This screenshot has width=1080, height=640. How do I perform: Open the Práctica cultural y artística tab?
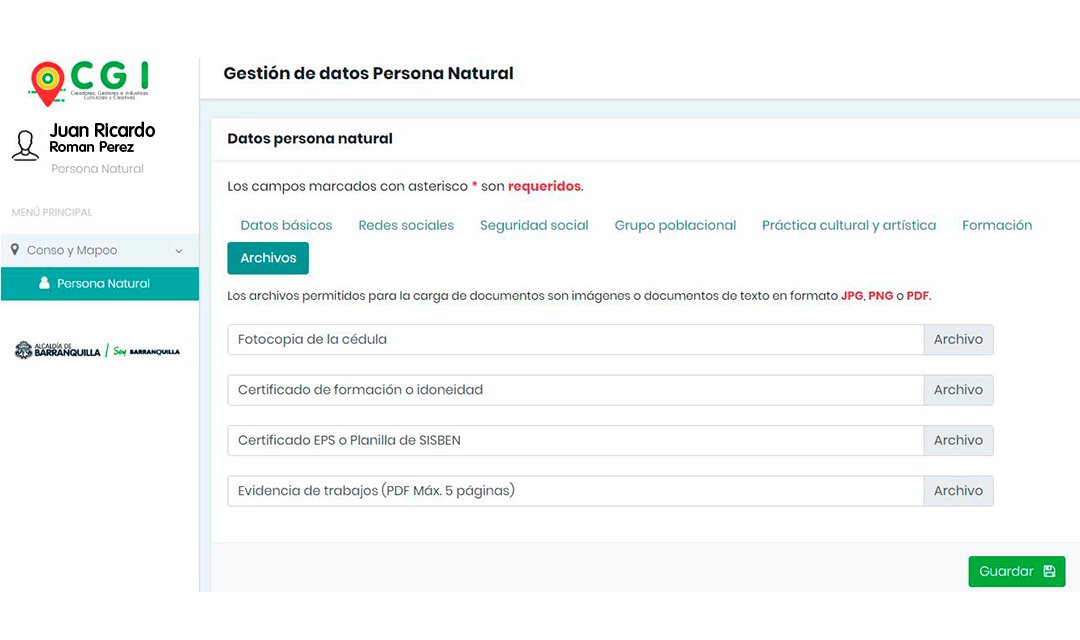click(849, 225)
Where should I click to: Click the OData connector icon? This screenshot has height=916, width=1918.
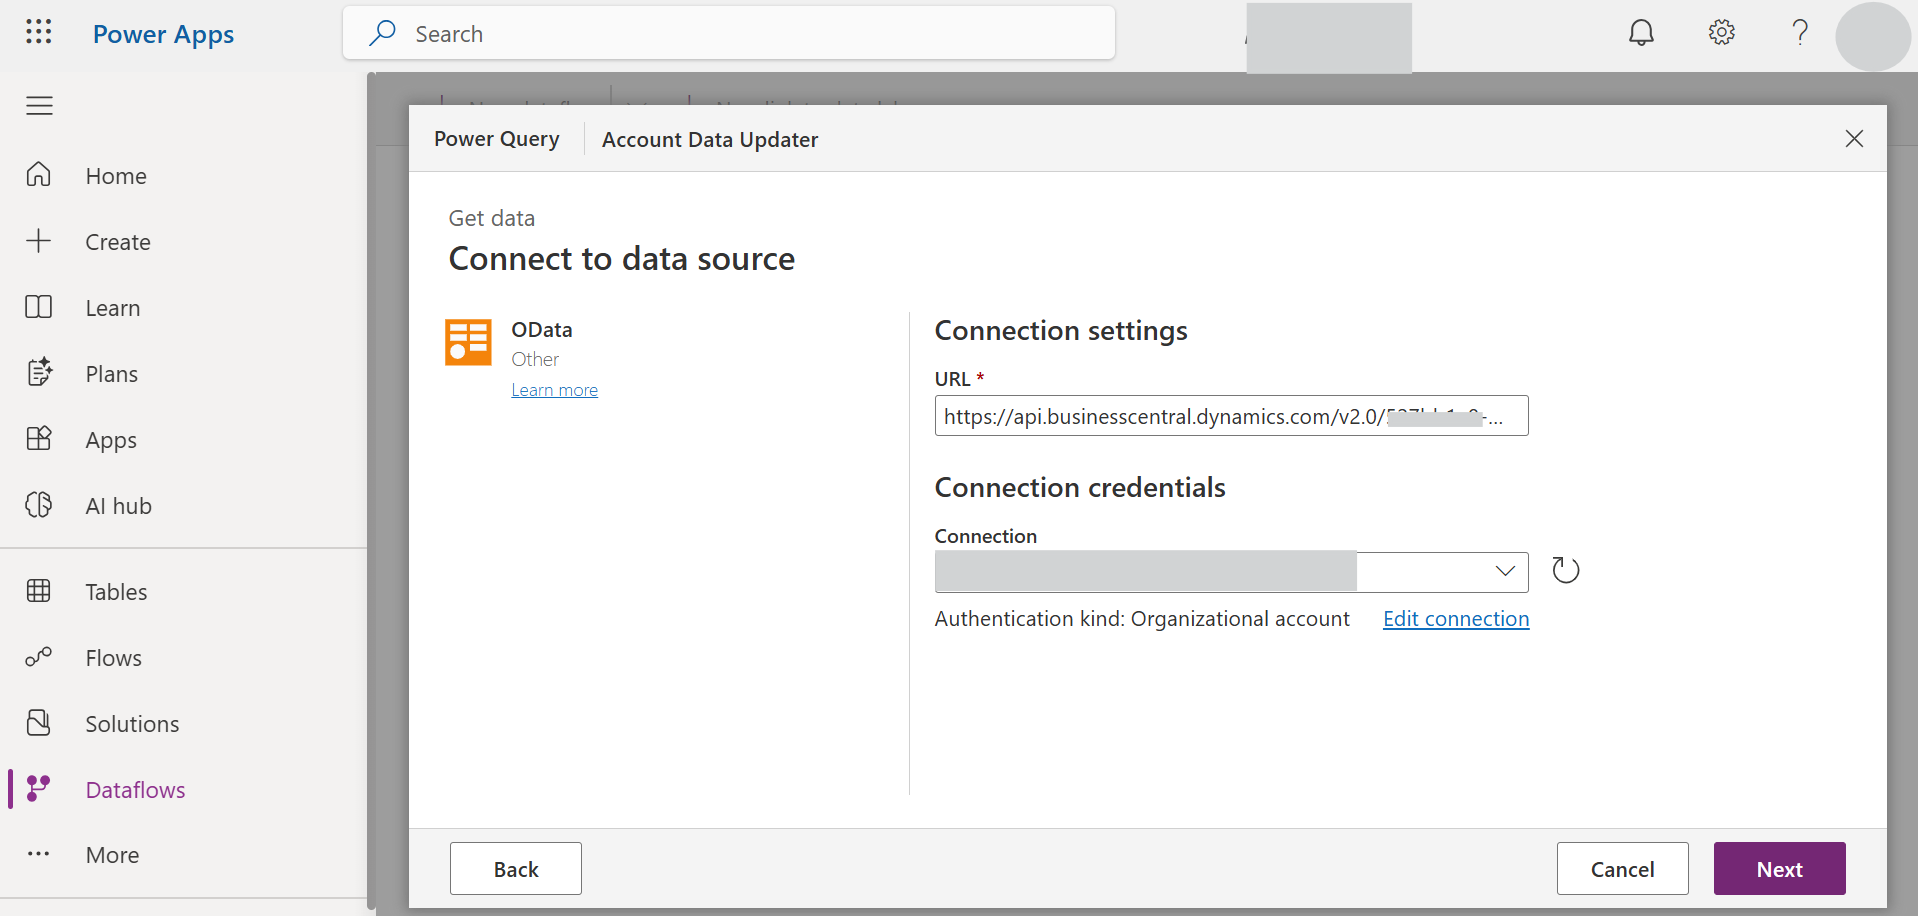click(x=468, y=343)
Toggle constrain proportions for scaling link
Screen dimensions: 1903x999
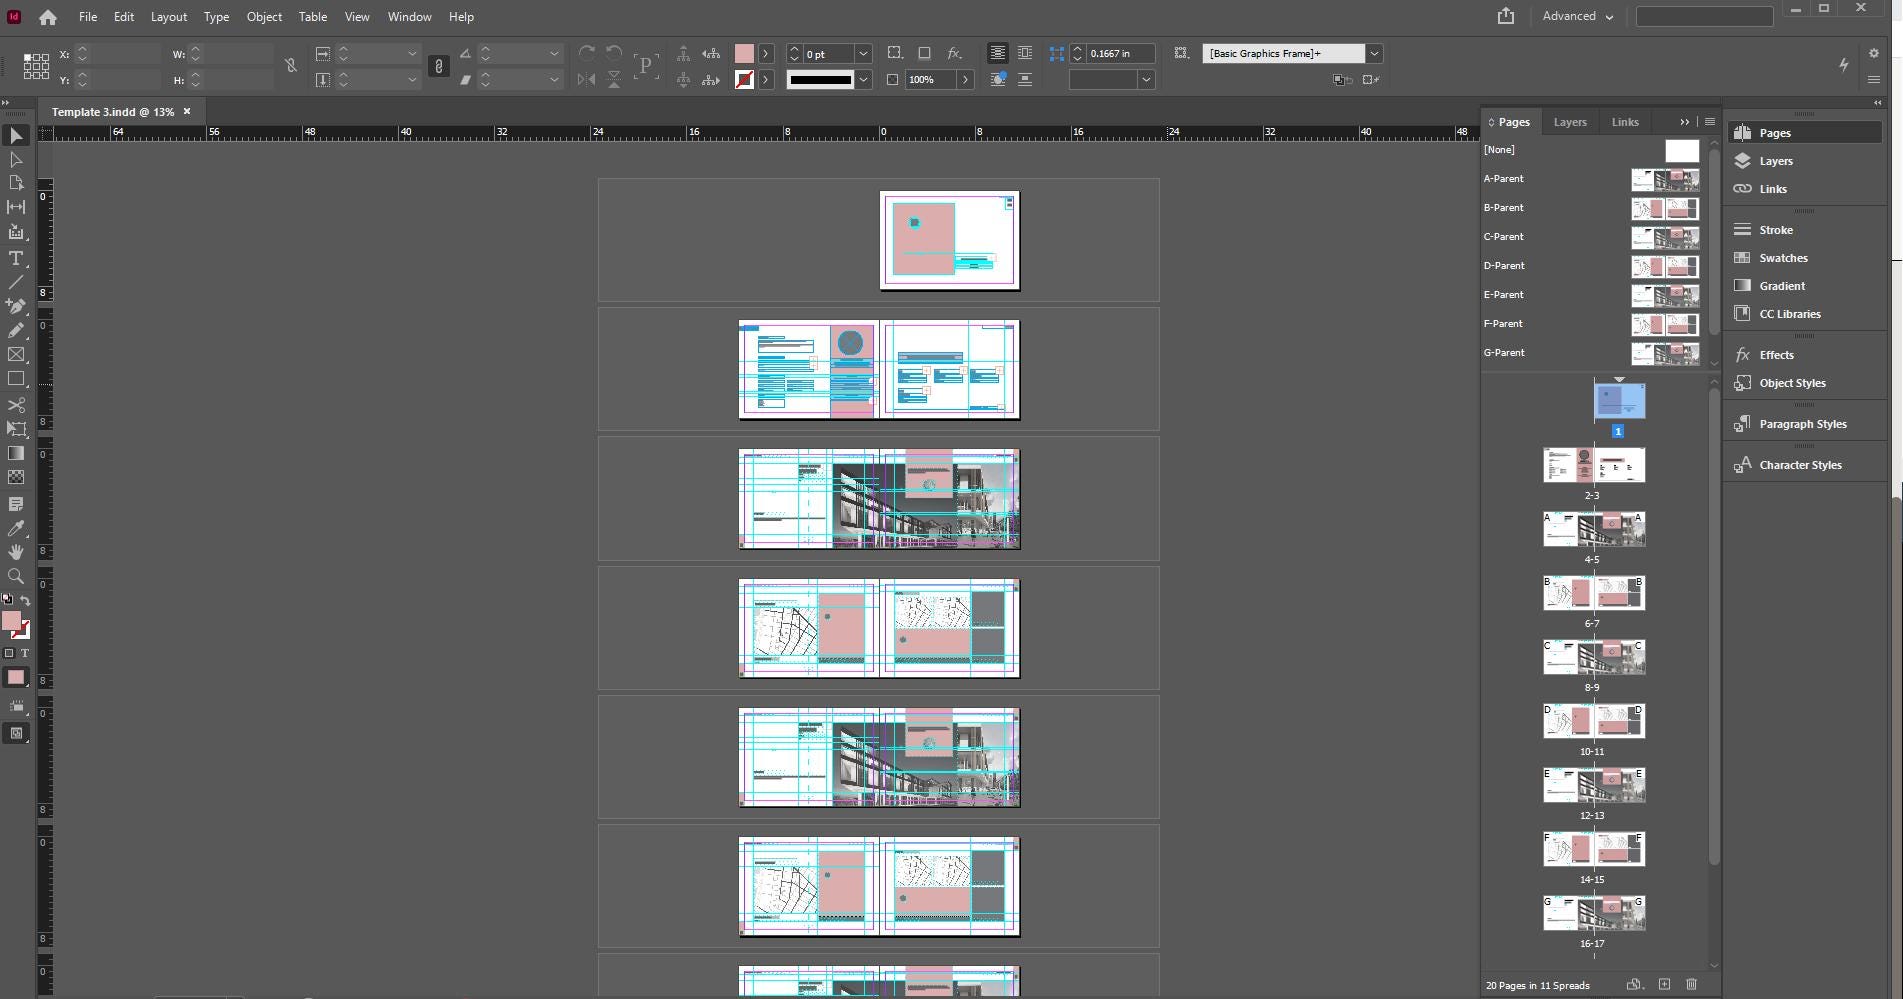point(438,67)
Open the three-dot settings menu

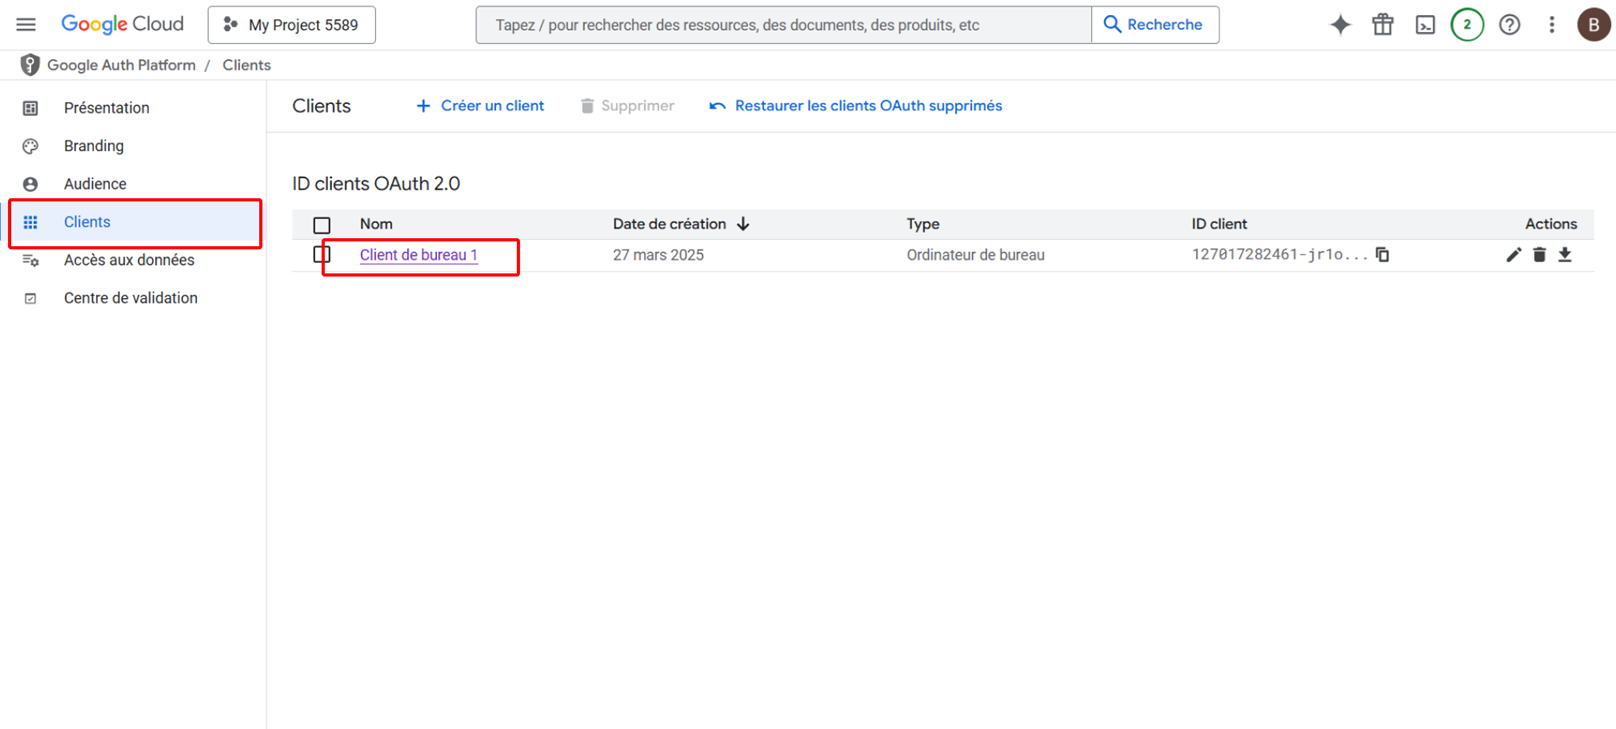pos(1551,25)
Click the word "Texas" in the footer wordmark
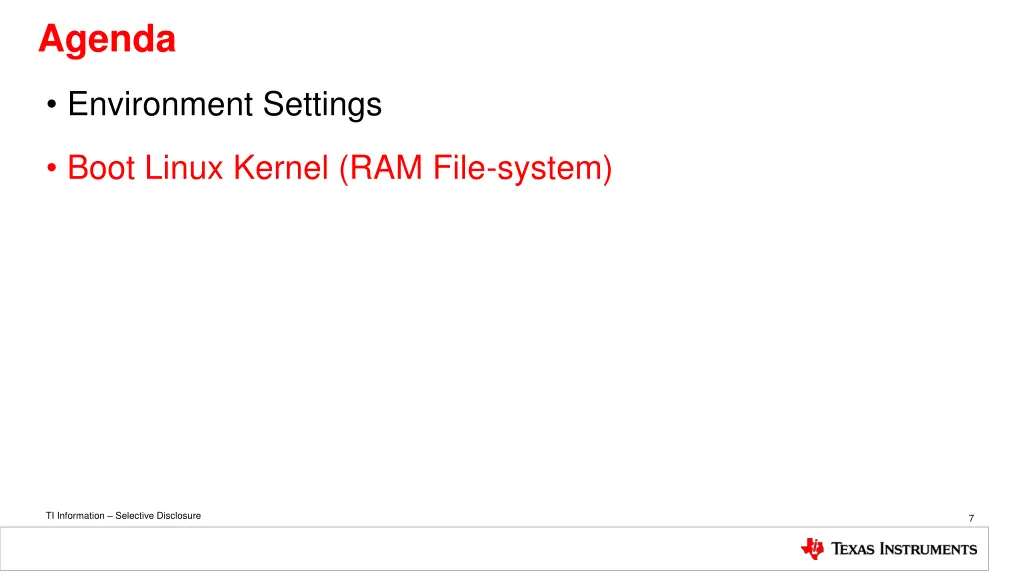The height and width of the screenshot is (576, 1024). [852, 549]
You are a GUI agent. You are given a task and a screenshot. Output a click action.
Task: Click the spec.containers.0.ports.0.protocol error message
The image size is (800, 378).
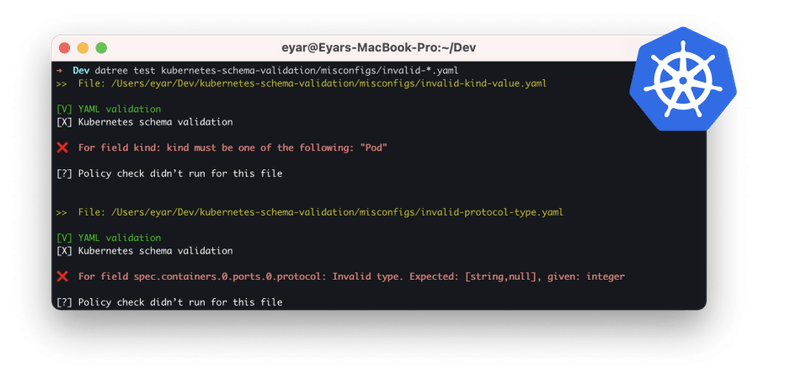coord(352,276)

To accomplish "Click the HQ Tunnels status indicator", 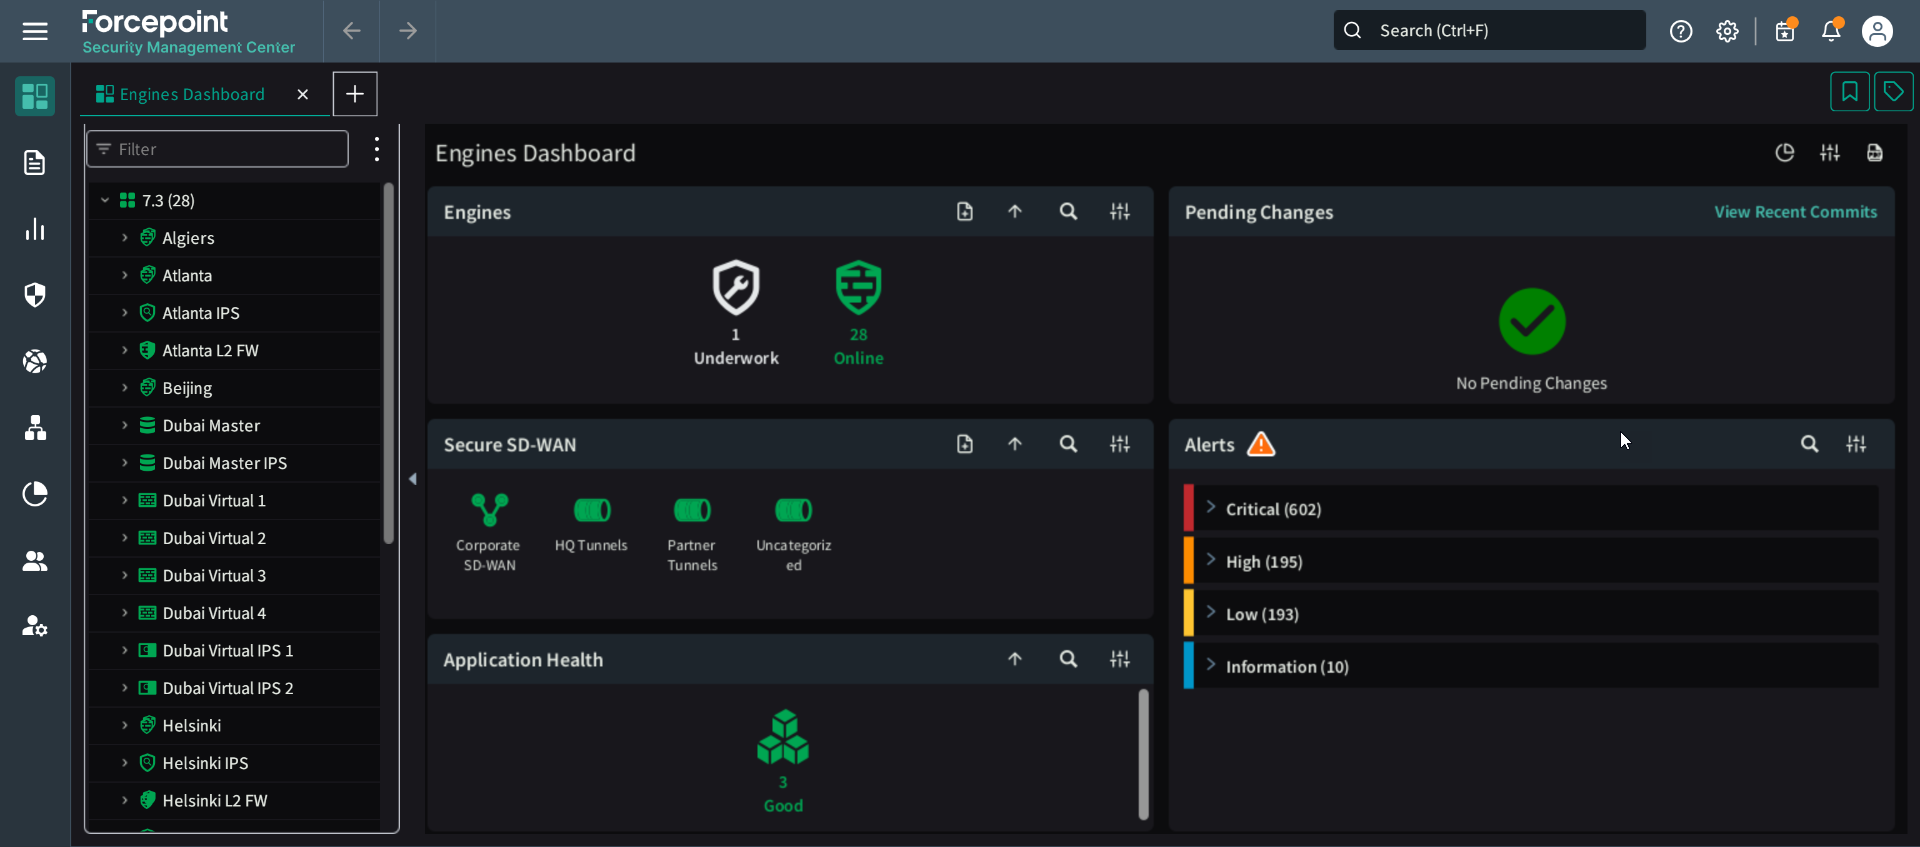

# [Task directions]
The answer should hold every entry exactly as given and no pictures at all.

# [Answer box]
This screenshot has width=1080, height=640. How do I perform: Open the Práctica cultural y artística tab?
click(849, 225)
Where should I click to: Click the OData connector icon? This screenshot has height=916, width=1918.
click(x=468, y=343)
Toggle constrain proportions for scaling link
Screen dimensions: 1903x999
point(438,67)
Open the three-dot settings menu

pos(1551,25)
Click the word "Texas" in the footer wordmark
The height and width of the screenshot is (576, 1024). [852, 549]
You are a GUI agent. You are given a task and a screenshot. Output a click action.
Task: Click the spec.containers.0.ports.0.protocol error message
The image size is (800, 378).
coord(352,276)

To accomplish "Click the HQ Tunnels status indicator", 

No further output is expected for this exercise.